[RECORDED INFORMATION]

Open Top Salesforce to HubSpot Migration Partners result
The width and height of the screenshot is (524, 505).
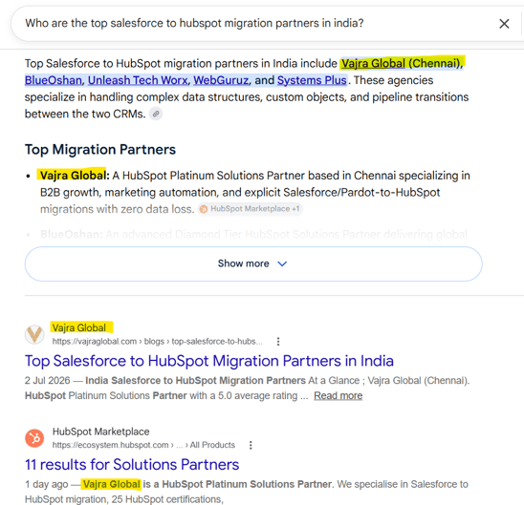tap(209, 361)
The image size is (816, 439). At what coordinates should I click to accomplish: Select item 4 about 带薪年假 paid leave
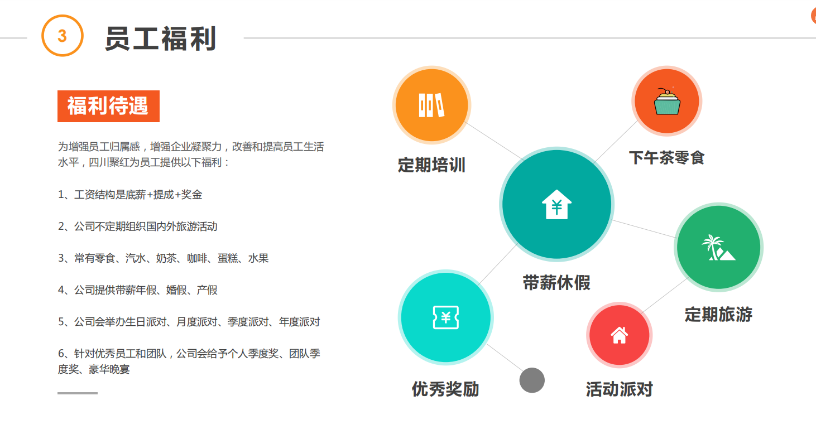pos(137,290)
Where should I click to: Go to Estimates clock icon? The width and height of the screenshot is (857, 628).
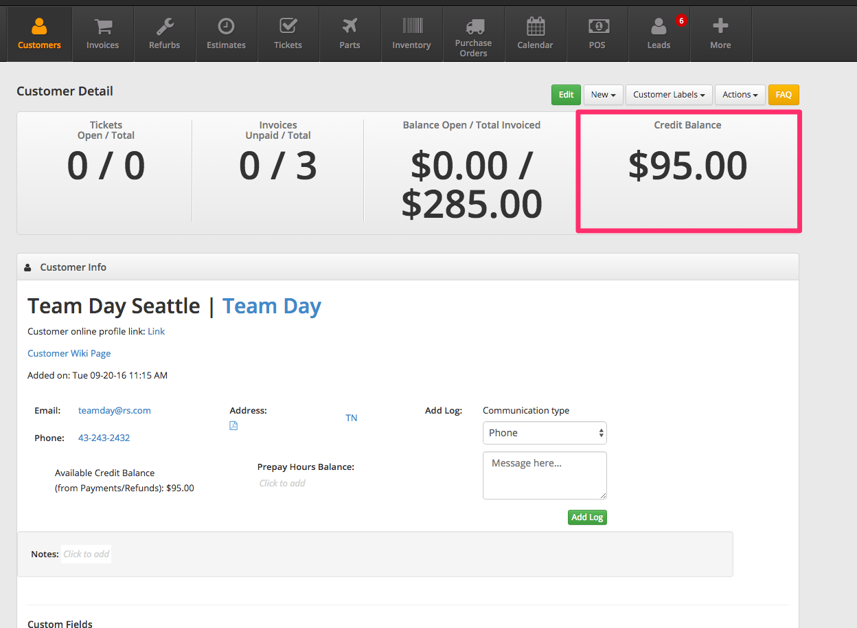(x=226, y=27)
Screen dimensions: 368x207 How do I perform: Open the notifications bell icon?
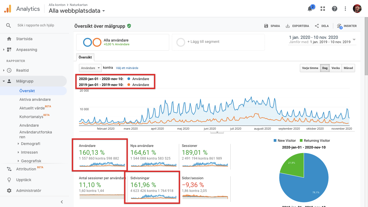click(x=310, y=9)
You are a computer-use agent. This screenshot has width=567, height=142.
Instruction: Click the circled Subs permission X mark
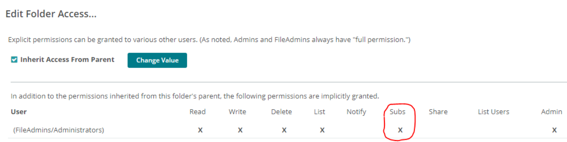pyautogui.click(x=400, y=130)
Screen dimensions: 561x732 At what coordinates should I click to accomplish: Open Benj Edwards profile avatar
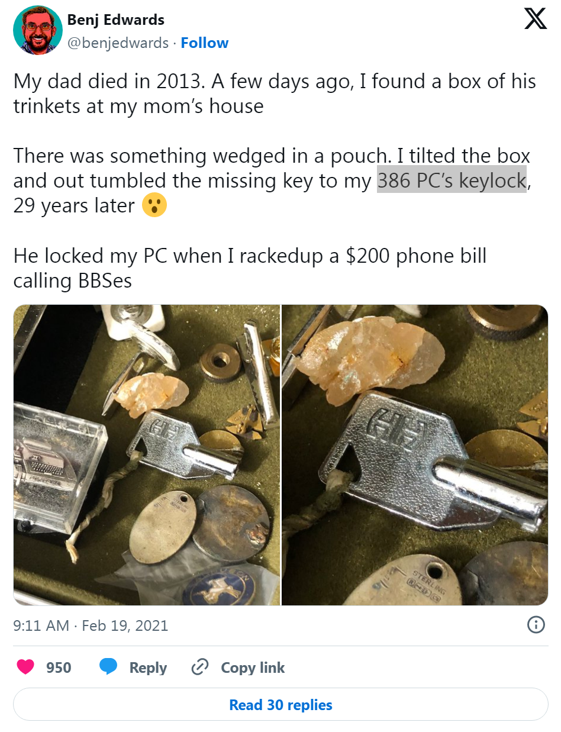pyautogui.click(x=38, y=31)
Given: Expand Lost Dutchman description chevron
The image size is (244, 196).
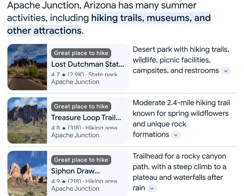Looking at the screenshot, I should click(x=226, y=71).
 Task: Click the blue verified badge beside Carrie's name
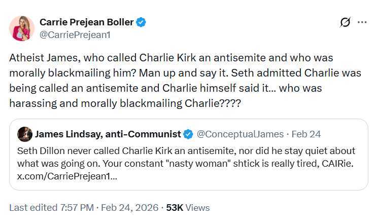tap(143, 22)
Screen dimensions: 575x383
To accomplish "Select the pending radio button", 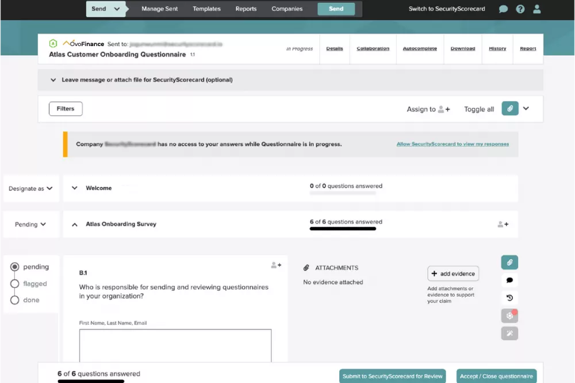I will coord(15,267).
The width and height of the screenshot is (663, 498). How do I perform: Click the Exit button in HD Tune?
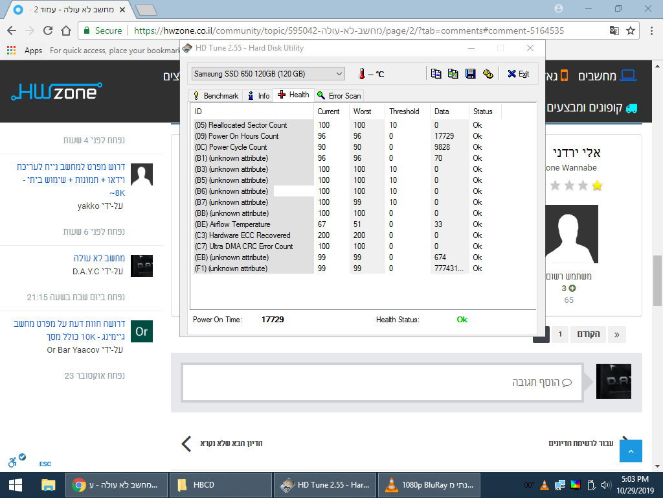519,74
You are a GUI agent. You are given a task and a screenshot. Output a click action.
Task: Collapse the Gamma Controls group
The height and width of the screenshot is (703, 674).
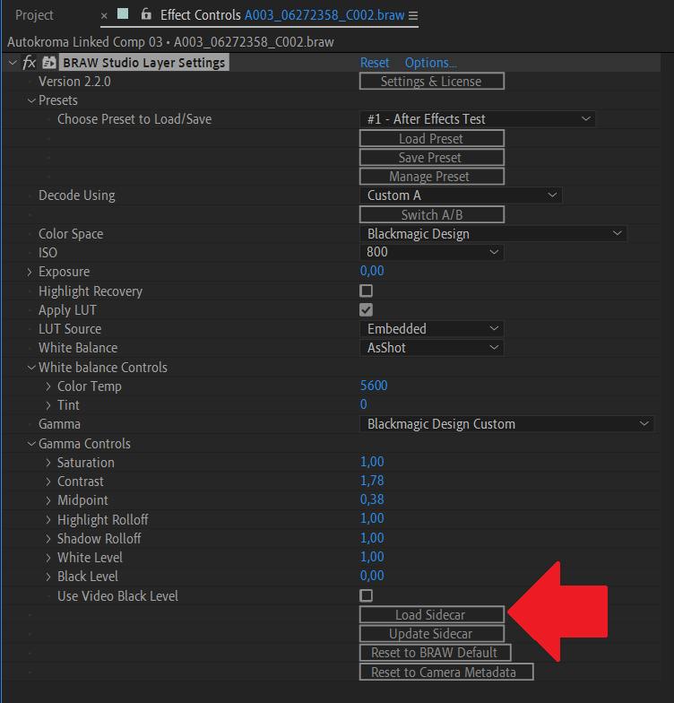coord(31,444)
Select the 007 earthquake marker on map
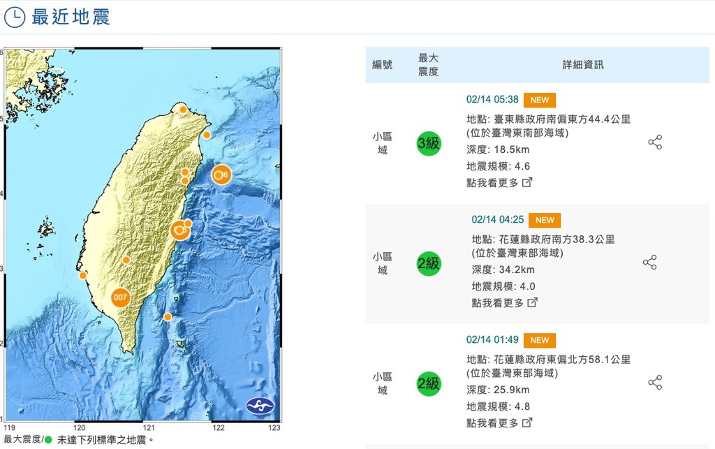This screenshot has width=715, height=449. pos(121,297)
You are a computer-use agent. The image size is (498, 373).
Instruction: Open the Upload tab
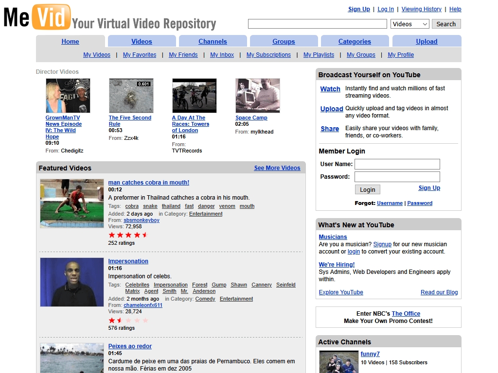427,42
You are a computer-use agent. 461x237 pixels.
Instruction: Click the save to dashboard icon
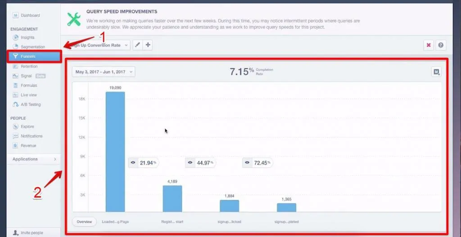436,72
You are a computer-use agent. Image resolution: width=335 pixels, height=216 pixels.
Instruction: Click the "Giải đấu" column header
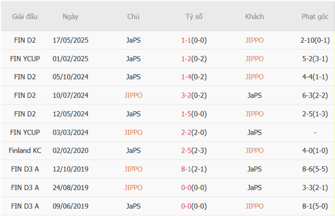point(25,16)
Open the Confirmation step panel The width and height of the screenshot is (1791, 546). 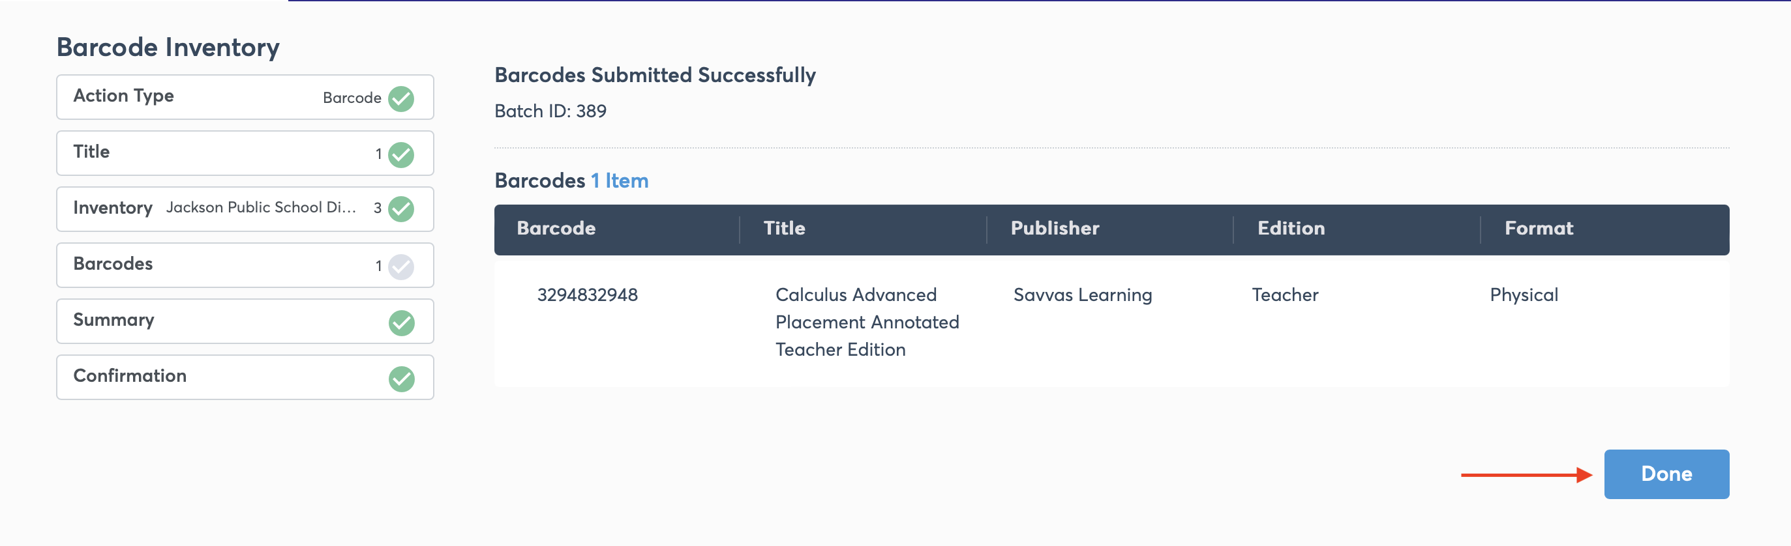pos(245,377)
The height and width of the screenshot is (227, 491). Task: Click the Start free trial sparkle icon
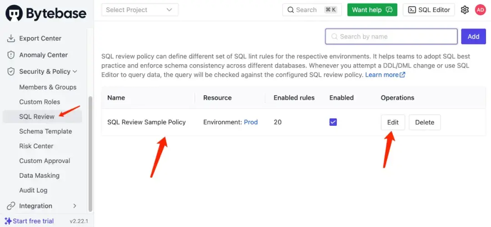tap(8, 221)
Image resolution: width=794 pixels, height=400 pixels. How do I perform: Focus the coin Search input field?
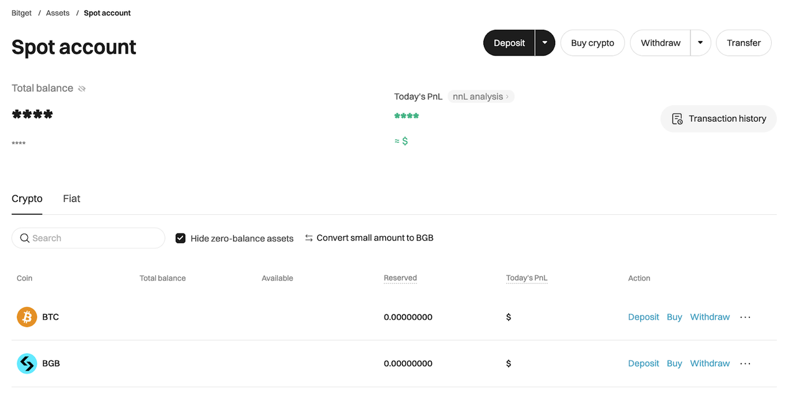pyautogui.click(x=93, y=238)
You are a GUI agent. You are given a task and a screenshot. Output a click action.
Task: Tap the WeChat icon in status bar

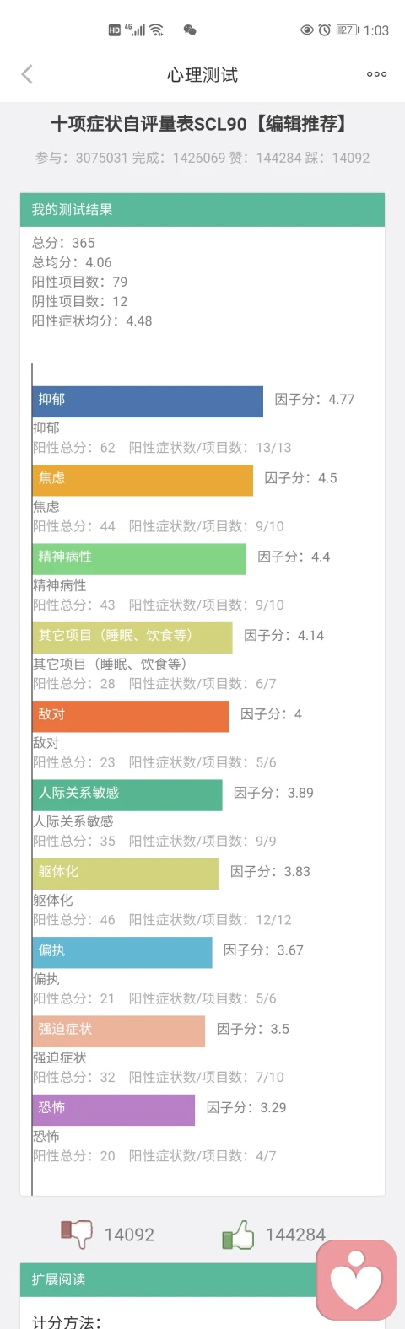click(190, 30)
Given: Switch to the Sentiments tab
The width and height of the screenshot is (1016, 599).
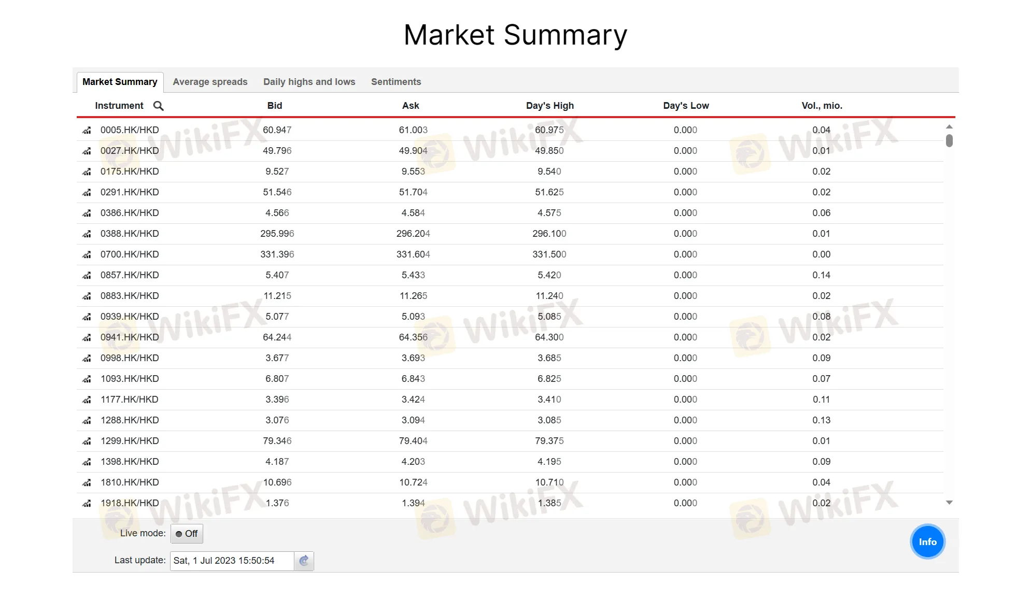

[/RECORDED INFORMATION]

[WHAT TO DO]
Lines containing the word "computer" are to be counted in the listing; state their number alone.

[PROBLEM SOLUTION]
4